Instructions for the task:
Below are some records; write them all out again exactly.

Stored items

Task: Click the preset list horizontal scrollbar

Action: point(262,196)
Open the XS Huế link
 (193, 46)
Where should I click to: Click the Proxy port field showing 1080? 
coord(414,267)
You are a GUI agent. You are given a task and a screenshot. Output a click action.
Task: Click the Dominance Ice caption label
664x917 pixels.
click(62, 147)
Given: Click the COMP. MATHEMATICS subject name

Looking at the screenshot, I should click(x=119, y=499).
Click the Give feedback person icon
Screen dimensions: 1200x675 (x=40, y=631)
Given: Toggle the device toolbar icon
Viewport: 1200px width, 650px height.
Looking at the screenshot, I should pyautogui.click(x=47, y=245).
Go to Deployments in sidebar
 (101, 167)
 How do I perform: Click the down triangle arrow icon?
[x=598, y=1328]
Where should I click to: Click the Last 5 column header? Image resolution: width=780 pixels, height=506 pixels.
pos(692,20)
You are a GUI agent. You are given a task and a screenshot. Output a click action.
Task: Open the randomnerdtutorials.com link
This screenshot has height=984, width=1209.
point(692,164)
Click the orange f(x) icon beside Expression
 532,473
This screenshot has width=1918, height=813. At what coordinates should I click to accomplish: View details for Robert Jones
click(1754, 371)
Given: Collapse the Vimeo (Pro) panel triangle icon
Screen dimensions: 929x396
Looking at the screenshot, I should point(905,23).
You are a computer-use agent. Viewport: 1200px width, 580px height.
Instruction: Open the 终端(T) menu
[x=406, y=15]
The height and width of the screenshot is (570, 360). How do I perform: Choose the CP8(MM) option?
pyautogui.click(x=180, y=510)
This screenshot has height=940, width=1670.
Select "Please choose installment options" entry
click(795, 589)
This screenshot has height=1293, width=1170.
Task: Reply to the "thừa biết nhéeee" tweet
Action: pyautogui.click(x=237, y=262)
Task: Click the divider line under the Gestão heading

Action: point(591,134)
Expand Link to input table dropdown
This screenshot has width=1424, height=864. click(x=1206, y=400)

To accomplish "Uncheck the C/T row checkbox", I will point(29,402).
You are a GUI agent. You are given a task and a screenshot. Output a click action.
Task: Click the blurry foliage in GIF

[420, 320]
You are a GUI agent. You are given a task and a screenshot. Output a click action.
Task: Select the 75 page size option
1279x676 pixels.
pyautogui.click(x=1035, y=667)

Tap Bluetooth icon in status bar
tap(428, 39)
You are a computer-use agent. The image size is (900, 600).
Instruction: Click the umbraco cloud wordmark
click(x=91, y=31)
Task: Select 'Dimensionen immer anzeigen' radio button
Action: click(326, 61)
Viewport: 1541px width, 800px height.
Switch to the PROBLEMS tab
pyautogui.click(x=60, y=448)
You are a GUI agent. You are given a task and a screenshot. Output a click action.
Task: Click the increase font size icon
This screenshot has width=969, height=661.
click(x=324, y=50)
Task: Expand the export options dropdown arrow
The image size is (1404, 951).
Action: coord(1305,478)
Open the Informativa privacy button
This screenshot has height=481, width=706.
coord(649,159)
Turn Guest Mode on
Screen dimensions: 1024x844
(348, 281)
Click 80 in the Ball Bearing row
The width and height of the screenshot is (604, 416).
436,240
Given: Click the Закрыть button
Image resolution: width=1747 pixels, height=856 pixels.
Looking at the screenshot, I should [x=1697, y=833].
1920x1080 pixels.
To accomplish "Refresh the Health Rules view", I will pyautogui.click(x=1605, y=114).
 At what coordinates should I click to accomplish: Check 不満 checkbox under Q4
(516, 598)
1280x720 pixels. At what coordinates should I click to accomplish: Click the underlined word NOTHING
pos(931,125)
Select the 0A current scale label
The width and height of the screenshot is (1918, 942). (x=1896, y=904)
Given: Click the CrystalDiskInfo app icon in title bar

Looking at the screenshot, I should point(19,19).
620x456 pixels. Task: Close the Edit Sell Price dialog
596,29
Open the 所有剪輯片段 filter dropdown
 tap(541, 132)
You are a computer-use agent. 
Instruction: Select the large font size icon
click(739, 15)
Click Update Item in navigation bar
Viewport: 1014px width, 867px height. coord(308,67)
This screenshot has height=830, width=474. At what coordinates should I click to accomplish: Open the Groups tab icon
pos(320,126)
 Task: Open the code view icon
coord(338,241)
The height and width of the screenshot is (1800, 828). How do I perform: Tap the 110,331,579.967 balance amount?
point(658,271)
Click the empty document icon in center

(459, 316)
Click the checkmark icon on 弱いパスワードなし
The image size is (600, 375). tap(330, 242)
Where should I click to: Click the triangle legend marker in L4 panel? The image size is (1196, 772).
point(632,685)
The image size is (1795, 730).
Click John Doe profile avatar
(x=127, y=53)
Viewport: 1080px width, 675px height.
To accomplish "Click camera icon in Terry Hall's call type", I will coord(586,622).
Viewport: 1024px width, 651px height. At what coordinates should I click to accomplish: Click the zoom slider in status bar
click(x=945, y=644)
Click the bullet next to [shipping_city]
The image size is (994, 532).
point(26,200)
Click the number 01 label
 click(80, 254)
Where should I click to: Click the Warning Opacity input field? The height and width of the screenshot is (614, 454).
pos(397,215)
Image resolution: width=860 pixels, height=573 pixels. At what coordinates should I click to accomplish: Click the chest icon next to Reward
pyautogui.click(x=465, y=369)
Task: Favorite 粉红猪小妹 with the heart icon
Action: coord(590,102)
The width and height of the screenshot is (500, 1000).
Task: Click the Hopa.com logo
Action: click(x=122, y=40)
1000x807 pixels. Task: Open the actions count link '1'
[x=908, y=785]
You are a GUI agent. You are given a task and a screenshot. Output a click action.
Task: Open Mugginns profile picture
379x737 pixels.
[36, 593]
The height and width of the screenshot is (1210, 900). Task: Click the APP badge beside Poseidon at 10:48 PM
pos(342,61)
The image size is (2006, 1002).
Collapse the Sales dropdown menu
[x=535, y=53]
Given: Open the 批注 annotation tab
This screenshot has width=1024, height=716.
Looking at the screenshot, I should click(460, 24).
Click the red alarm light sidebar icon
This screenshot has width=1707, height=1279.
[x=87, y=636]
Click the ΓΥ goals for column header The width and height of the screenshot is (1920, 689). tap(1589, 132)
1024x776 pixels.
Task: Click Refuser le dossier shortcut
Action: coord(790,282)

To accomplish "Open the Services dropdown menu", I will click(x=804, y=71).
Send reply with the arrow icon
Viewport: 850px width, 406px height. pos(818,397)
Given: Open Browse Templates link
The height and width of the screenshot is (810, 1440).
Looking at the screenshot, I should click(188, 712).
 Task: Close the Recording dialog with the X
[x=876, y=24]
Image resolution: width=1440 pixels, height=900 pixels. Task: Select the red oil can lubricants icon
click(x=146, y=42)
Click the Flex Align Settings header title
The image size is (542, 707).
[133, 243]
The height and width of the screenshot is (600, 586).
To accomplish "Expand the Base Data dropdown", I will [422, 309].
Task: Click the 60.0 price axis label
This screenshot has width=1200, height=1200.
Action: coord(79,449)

Response below:
Task: Click the preset list horizontal scrollbar

Action: point(262,196)
Open the XS Huế link
 (193, 46)
Where should I click to: Click the Proxy port field showing 1080? 
coord(414,267)
You are a GUI agent. You are given a task and a screenshot. Output a click action.
Task: Click the Dominance Ice caption label
664x917 pixels.
click(62, 147)
Given: Click the COMP. MATHEMATICS subject name

Looking at the screenshot, I should click(x=119, y=499).
Click the Give feedback person icon
Screen dimensions: 1200x675 (x=40, y=631)
Given: Toggle the device toolbar icon
Viewport: 1200px width, 650px height.
Looking at the screenshot, I should pyautogui.click(x=47, y=245).
Go to Deployments in sidebar
 (101, 167)
 How do I perform: Click the down triangle arrow icon?
[x=598, y=1328]
Where should I click to: Click the Last 5 column header? Image resolution: width=780 pixels, height=506 pixels.
pos(692,20)
You are a GUI agent. You are given a task and a screenshot. Output a click action.
Task: Open the randomnerdtutorials.com link
This screenshot has height=984, width=1209.
point(692,164)
Click the orange f(x) icon beside Expression
 532,473
This screenshot has width=1918, height=813. At what coordinates should I click to accomplish: View details for Robert Jones
click(1754, 371)
Given: Collapse the Vimeo (Pro) panel triangle icon
Screen dimensions: 929x396
Looking at the screenshot, I should point(905,23).
You are a computer-use agent. Viewport: 1200px width, 580px height.
Instruction: Open the 终端(T) menu
[x=406, y=15]
The height and width of the screenshot is (570, 360). How do I perform: Choose the CP8(MM) option?
pyautogui.click(x=180, y=510)
This screenshot has height=940, width=1670.
Select "Please choose installment options" entry
click(795, 589)
This screenshot has height=1293, width=1170.
Task: Reply to the "thừa biết nhéeee" tweet
Action: pyautogui.click(x=237, y=262)
Task: Click the divider line under the Gestão heading

Action: point(591,134)
Expand Link to input table dropdown
This screenshot has width=1424, height=864. click(x=1206, y=400)

To accomplish "Uncheck the C/T row checkbox", I will point(29,402).
You are a GUI agent. You are given a task and a screenshot. Output a click action.
Task: Click the blurry foliage in GIF

[420, 320]
You are a GUI agent. You are given a task and a screenshot. Output a click action.
Task: Select the 75 page size option
1279x676 pixels.
pyautogui.click(x=1035, y=667)

Tap Bluetooth icon in status bar
tap(428, 39)
You are a computer-use agent. The image size is (900, 600).
Instruction: Click the umbraco cloud wordmark
click(x=91, y=31)
Task: Select 'Dimensionen immer anzeigen' radio button
Action: click(326, 61)
Viewport: 1541px width, 800px height.
Switch to the PROBLEMS tab
pyautogui.click(x=60, y=448)
You are a GUI agent. You are given a task and a screenshot. Output a click action.
Task: Click the increase font size icon
This screenshot has width=969, height=661.
click(x=324, y=50)
Task: Expand the export options dropdown arrow
The image size is (1404, 951).
Action: coord(1305,478)
Open the Informativa privacy button
This screenshot has height=481, width=706.
coord(649,159)
Turn Guest Mode on
Screen dimensions: 1024x844
(348, 281)
Click 80 in the Ball Bearing row
The width and height of the screenshot is (604, 416).
436,240
Given: Click the Закрыть button
Image resolution: width=1747 pixels, height=856 pixels.
Looking at the screenshot, I should [x=1697, y=833].
1920x1080 pixels.
To accomplish "Refresh the Health Rules view", I will pyautogui.click(x=1605, y=114).
 At what coordinates should I click to accomplish: Check 不満 checkbox under Q4
(516, 598)
1280x720 pixels. At what coordinates should I click to accomplish: Click the underlined word NOTHING
pos(931,125)
Select the 0A current scale label
The width and height of the screenshot is (1918, 942). (x=1896, y=904)
Given: Click the CrystalDiskInfo app icon in title bar

Looking at the screenshot, I should point(19,19).
620x456 pixels. Task: Close the Edit Sell Price dialog
596,29
Open the 所有剪輯片段 filter dropdown
 tap(541, 132)
You are a computer-use agent. 
Instruction: Select the large font size icon
click(739, 15)
Click Update Item in navigation bar
Viewport: 1014px width, 867px height. coord(308,67)
This screenshot has height=830, width=474. At what coordinates should I click to accomplish: Open the Groups tab icon
pos(320,126)
 Task: Open the code view icon
coord(338,241)
The height and width of the screenshot is (1800, 828). How do I perform: Tap the 110,331,579.967 balance amount?
point(658,271)
Click the empty document icon in center

(459, 316)
Click the checkmark icon on 弱いパスワードなし
The image size is (600, 375). tap(330, 242)
Where should I click to: Click the triangle legend marker in L4 panel? The image size is (1196, 772).
point(632,685)
The image size is (1795, 730).
Click John Doe profile avatar
(x=127, y=53)
Viewport: 1080px width, 675px height.
To accomplish "Click camera icon in Terry Hall's call type", I will coord(586,622).
Viewport: 1024px width, 651px height. At what coordinates should I click to accomplish: Click the zoom slider in status bar
click(x=945, y=644)
Click the bullet next to [shipping_city]
The image size is (994, 532).
point(26,200)
Click the number 01 label
 click(80, 254)
Where should I click to: Click the Warning Opacity input field? The height and width of the screenshot is (614, 454).
pos(397,215)
Image resolution: width=860 pixels, height=573 pixels. At what coordinates should I click to accomplish: Click the chest icon next to Reward
pyautogui.click(x=465, y=369)
Task: Favorite 粉红猪小妹 with the heart icon
Action: coord(590,102)
The width and height of the screenshot is (500, 1000).
Task: Click the Hopa.com logo
Action: click(x=122, y=40)
1000x807 pixels. Task: Open the actions count link '1'
[x=908, y=785]
You are a GUI agent. You are given a task and a screenshot. Output a click action.
Task: Open Mugginns profile picture
379x737 pixels.
[36, 593]
The height and width of the screenshot is (1210, 900). Task: Click the APP badge beside Poseidon at 10:48 PM
pos(342,61)
The image size is (2006, 1002).
Collapse the Sales dropdown menu
[x=535, y=53]
Given: Open the 批注 annotation tab
This screenshot has width=1024, height=716.
Looking at the screenshot, I should click(460, 24).
Click the red alarm light sidebar icon
This screenshot has width=1707, height=1279.
[x=87, y=636]
Click the ΓΥ goals for column header The width and height of the screenshot is (1920, 689). tap(1589, 132)
1024x776 pixels.
Task: Click Refuser le dossier shortcut
Action: coord(790,282)

To accomplish "Open the Services dropdown menu", I will click(x=804, y=71).
Send reply with the arrow icon
Viewport: 850px width, 406px height. pos(818,397)
Given: Open Browse Templates link
The height and width of the screenshot is (810, 1440).
Looking at the screenshot, I should click(188, 712).
 Task: Close the Recording dialog with the X
[x=876, y=24]
Image resolution: width=1440 pixels, height=900 pixels. Task: Select the red oil can lubricants icon
click(x=146, y=42)
Click the Flex Align Settings header title
The image size is (542, 707).
[133, 243]
The height and width of the screenshot is (600, 586).
To accomplish "Expand the Base Data dropdown", I will [422, 309].
Task: Click the 60.0 price axis label
This screenshot has width=1200, height=1200.
Action: coord(79,449)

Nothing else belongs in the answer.